For instance, in our exercise, the second equation is given as \( y = x^2 + 1 \). We can express \( y \) in terms of \( x \), then substitute \( x^2 + 1 \) in place of \( y \) in the first equation, \( x^2 + y^2 = 1 \).

This process converts the problem into a single equation: \( x^2 + (x^2 + 1)^2 = 1 \), which can then be solved for \( x \).

Substitution is often used when it's straightforward to solve one of the equations for a specific variable.

Algebraic factoring is a fundamental technique for simplifying polynomial equations. Once a polynomial is in its factored form, it's easier to identify its roots.

In our example, the simplified equation \( x^4 + 3x^2 = 0 \) can be factored as \( x^2(x^2 + 3) = 0 \). The solution involves finding the values of \( x \) that satisfy this equation.

• We see that either \( x^2 = 0 \) or \( x^2 + 3 = 0 \).
• \( x^2 = 0 \) gives us a real solution: \( x = 0 \).
• \( x^2 = -3 \) doesn't yield real solutions, as you cannot take a real square root of a negative number in basic algebra.

Factoring, therefore, helps in simplifying equations, making it easier to identify possible solutions.

Solving quadratic equations is a key task in algebra. Quadratic equations are of the form \( ax^2 + bx + c = 0 \) and can often be solved by factoring, using the quadratic formula, or completing the square.

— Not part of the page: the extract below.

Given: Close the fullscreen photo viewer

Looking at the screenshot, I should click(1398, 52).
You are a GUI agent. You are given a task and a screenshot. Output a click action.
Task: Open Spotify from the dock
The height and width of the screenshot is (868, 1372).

In our exercise, we simplified to \( x^4 + 3x^2 = 0 \) and then factored to \( x^2(x^2 + 3) = 0 \). The term \( x^2 = 0 \) is a quadratic form that can be directly solved, giving \( x = 0 \).

The other part, \( x^2 + 3 = 0 \), does not provide real solutions in basic algebra. If you were to solve it with complex numbers, you would find that \( x = i\sqrt{3} \) and \( x = -i\sqrt{3} \). However, since we are focusing on real numbers, these solutions are not considered in this context.

Finding intersection points means identifying where two graphs meet. These points represent solutions that satisfy both equations in a system.

In our example, we solve the system to find the coordinates \((x, y)\) that satisfy both equations, \( x^2 + y^2 = 1 \) and \( y = x^2 + 1 \).

After solving and simplifying, we found that \( x = 0 \) is the only real solution. Plugging \( x = 0 \) back into \( y = x^2 + 1 \), we find \( y = 1 \).

Thus, the only intersection point is \((0, 1)\), where both equations intersect when plotted. Intersection point solutions are critical, as they denote the exact places where two different equations or graphs align.